* BRIEF *
Copy out the lines of the items that start with the line containing "Viewport: 746px width, 554px height." and run through the line containing "Action: point(126,446)", and leave the pictures out of your answer.

* INPUT MATERIAL *
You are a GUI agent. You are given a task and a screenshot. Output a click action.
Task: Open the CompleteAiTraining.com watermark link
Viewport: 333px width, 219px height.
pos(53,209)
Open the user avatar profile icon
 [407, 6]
--
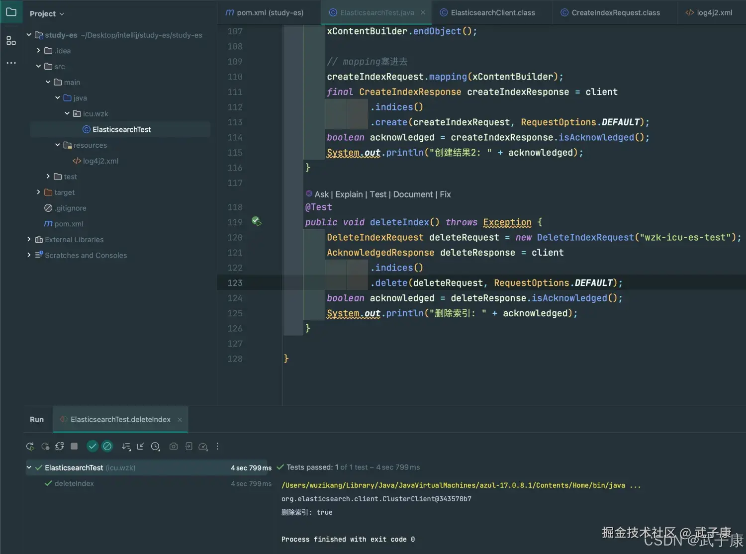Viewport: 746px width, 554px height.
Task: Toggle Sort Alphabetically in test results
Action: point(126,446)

* ANSWER IN FULL *
Viewport: 746px width, 554px height.
Task: Toggle Sort Alphabetically in test results
Action: point(126,446)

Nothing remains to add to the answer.